One does not have to look long to see that neither of these macros is going to generate the expected result once the minor version ("c" in the KERNEL_VERSION() macro) exceeds 255. Running that macro on a 4.9.255 kernel yields 0x409ff, but on 4.9.256 it will instead return 0x40a00 — which looks like 4.10.0. That might just cause some confusion in the user community.
This problem does not come as a complete surprise to the stable-kernel maintainers; Sasha Levin posted this patch in mid-January in an attempt to fix it. It changes both LINUX_VERSION_CODE and KERNEL_VERSION() to use 16 bits for the minor version, thus eliminating the overflow. This patch got into linux-next, but seems unlikely to stay there; as Jiri Slaby noted, these macros are used by user space and constitute a part of the kernel's ABI. He added that both the GNU C Library and the GCC compiler (the BPF code in particular) use the kernel version code in its current form and would not handle a change well. There are also many other places in the kernel that exchange these version codes with user space; see this media ioctl() command, for example. Changing the kernel's idea of how KERNEL_VERSION() works will break programs compiled with the older macro, which is not something that is allowed.

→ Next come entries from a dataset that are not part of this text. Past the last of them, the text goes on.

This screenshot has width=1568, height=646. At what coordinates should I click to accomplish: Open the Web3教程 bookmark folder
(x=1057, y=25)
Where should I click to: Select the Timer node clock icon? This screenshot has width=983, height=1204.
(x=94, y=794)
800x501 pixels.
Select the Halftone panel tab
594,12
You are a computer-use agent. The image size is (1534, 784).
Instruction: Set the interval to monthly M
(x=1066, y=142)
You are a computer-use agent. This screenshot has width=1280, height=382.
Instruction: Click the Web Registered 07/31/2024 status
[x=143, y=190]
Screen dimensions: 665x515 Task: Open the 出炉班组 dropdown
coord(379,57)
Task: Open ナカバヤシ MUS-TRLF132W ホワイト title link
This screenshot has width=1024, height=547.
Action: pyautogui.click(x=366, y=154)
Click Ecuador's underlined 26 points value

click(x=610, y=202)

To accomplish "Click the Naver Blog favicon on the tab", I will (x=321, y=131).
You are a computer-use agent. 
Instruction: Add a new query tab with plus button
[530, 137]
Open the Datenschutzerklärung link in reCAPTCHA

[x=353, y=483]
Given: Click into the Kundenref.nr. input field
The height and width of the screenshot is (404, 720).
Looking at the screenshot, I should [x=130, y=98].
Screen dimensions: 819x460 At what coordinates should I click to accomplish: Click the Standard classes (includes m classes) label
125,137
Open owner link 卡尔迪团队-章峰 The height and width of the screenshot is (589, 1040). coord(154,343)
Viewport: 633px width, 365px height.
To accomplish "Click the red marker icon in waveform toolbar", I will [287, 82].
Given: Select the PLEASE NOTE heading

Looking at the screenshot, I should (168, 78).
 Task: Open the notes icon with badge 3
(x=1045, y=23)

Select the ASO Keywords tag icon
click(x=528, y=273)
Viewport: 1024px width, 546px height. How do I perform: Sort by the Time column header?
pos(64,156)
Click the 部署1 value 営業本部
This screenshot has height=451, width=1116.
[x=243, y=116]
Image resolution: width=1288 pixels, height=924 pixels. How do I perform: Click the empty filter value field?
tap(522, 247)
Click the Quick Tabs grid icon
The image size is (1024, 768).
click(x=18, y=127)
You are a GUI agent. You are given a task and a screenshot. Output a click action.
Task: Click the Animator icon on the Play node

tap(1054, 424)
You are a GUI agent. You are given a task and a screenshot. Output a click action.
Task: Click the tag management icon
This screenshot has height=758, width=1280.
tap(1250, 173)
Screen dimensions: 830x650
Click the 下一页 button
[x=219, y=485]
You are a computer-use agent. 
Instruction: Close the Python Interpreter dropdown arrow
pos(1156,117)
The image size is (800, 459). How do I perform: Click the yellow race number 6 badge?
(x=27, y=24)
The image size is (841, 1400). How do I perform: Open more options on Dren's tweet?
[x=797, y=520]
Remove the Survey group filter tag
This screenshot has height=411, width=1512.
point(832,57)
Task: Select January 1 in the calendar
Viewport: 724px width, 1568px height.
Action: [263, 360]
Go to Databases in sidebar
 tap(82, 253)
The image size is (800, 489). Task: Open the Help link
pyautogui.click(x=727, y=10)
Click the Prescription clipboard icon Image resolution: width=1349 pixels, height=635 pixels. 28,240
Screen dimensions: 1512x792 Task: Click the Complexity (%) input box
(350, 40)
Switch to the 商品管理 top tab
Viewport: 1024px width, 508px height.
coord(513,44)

So what is to be done? As of this writing that has not yet been worked out, but there are a couple of options on the table:
- Ruusu's note pointing out the problem suggested that stable releases could start incrementing the EXTRAVERSION field instead; this is the field that normally contains strings like -rc7 (for mainline test releases), or a Git commit ID. The minor version would presumably remain at 255. This would avoid breaking ABI, but would also make it harder for user-space code to distinguish between stable releases after 255. It might also create minor trouble for distributors who are using that field to identify their own builds.
- Stable maintainer Greg Kroah-Hartman suggested that
he could "
leave it alone and just see what happens
". But, as Slaby pointed out, that will create the wrapping problem described above, which could confuse user space. If this is done, he said, it would be necessary to mask the minor version to eight bits, causing it to wrap back around to zero; whether that would cause confusion is another question. Version numbers are normally expected to increase monotonically.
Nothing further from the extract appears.